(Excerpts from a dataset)

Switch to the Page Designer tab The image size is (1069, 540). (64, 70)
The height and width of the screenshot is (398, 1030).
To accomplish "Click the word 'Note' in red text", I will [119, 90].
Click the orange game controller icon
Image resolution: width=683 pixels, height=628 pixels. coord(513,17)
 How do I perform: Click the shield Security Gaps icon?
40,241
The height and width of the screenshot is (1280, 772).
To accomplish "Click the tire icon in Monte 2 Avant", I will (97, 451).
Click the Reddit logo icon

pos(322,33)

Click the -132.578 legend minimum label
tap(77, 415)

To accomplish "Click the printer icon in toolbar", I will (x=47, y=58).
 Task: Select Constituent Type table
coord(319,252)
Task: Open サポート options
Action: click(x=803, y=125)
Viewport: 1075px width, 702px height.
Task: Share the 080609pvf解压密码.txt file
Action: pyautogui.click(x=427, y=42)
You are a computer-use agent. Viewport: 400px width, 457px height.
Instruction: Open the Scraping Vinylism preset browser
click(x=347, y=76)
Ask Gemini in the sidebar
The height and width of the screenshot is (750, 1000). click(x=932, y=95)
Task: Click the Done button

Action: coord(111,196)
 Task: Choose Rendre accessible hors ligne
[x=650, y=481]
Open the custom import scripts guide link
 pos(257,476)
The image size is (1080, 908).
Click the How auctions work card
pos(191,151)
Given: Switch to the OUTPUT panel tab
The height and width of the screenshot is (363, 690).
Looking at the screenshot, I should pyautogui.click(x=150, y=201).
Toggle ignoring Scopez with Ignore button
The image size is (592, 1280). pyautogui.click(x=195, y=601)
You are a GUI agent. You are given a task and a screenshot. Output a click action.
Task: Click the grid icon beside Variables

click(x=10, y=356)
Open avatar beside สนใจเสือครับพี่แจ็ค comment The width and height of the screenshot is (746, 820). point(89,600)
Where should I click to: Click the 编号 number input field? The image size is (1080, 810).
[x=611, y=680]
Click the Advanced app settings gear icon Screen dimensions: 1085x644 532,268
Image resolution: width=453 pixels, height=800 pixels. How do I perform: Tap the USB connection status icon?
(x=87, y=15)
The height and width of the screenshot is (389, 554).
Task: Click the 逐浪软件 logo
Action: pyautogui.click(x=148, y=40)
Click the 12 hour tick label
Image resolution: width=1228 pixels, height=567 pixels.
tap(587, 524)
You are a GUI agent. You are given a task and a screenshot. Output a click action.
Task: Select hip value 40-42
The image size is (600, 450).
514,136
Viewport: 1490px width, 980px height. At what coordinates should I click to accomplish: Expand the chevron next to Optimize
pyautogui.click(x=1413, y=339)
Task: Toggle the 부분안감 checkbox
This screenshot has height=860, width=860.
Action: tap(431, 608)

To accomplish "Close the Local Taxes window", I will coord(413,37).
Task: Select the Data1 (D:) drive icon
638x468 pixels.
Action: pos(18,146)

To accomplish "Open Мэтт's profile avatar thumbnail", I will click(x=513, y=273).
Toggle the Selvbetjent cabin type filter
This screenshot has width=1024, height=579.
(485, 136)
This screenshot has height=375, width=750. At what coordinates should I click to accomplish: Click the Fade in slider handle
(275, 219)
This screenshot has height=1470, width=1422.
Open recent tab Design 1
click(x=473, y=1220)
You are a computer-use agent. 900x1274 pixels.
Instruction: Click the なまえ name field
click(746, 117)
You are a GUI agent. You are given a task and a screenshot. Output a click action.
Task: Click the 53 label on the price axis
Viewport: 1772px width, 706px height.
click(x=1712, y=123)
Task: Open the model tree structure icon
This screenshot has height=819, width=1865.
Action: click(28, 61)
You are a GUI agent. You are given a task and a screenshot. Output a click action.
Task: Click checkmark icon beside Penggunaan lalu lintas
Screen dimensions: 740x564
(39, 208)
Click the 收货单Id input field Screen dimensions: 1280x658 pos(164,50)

### TO DO:
Using the records above, please retype only the run of lines from the line holding "Task: Click the grid icon beside Variables" through the last line, both ends included.

### SOLVED EXERCISE:
Task: Click the grid icon beside Variables

click(x=10, y=356)
Open avatar beside สนใจเสือครับพี่แจ็ค comment The width and height of the screenshot is (746, 820). point(89,600)
Where should I click to: Click the 编号 number input field? The image size is (1080, 810).
[x=611, y=680]
Click the Advanced app settings gear icon Screen dimensions: 1085x644 532,268
Image resolution: width=453 pixels, height=800 pixels. How do I perform: Tap the USB connection status icon?
(x=87, y=15)
The height and width of the screenshot is (389, 554).
Task: Click the 逐浪软件 logo
Action: pyautogui.click(x=148, y=40)
Click the 12 hour tick label
Image resolution: width=1228 pixels, height=567 pixels.
tap(587, 524)
You are a GUI agent. You are given a task and a screenshot. Output a click action.
Task: Select hip value 40-42
The image size is (600, 450).
514,136
Viewport: 1490px width, 980px height. At what coordinates should I click to accomplish: Expand the chevron next to Optimize
pyautogui.click(x=1413, y=339)
Task: Toggle the 부분안감 checkbox
This screenshot has height=860, width=860.
Action: tap(431, 608)

To accomplish "Close the Local Taxes window", I will coord(413,37).
Task: Select the Data1 (D:) drive icon
638x468 pixels.
Action: pos(18,146)

To accomplish "Open Мэтт's profile avatar thumbnail", I will click(x=513, y=273).
Toggle the Selvbetjent cabin type filter
This screenshot has width=1024, height=579.
(485, 136)
This screenshot has height=375, width=750. At what coordinates should I click to accomplish: Click the Fade in slider handle
(275, 219)
This screenshot has height=1470, width=1422.
Open recent tab Design 1
click(x=473, y=1220)
You are a computer-use agent. 900x1274 pixels.
Instruction: Click the なまえ name field
click(746, 117)
You are a GUI agent. You are given a task and a screenshot. Output a click action.
Task: Click the 53 label on the price axis
Viewport: 1772px width, 706px height.
click(x=1712, y=123)
Task: Open the model tree structure icon
This screenshot has height=819, width=1865.
Action: click(28, 61)
You are a GUI agent. You are given a task and a screenshot. Output a click action.
Task: Click checkmark icon beside Penggunaan lalu lintas
Screen dimensions: 740x564
(39, 208)
Click the 收货单Id input field Screen dimensions: 1280x658 pos(164,50)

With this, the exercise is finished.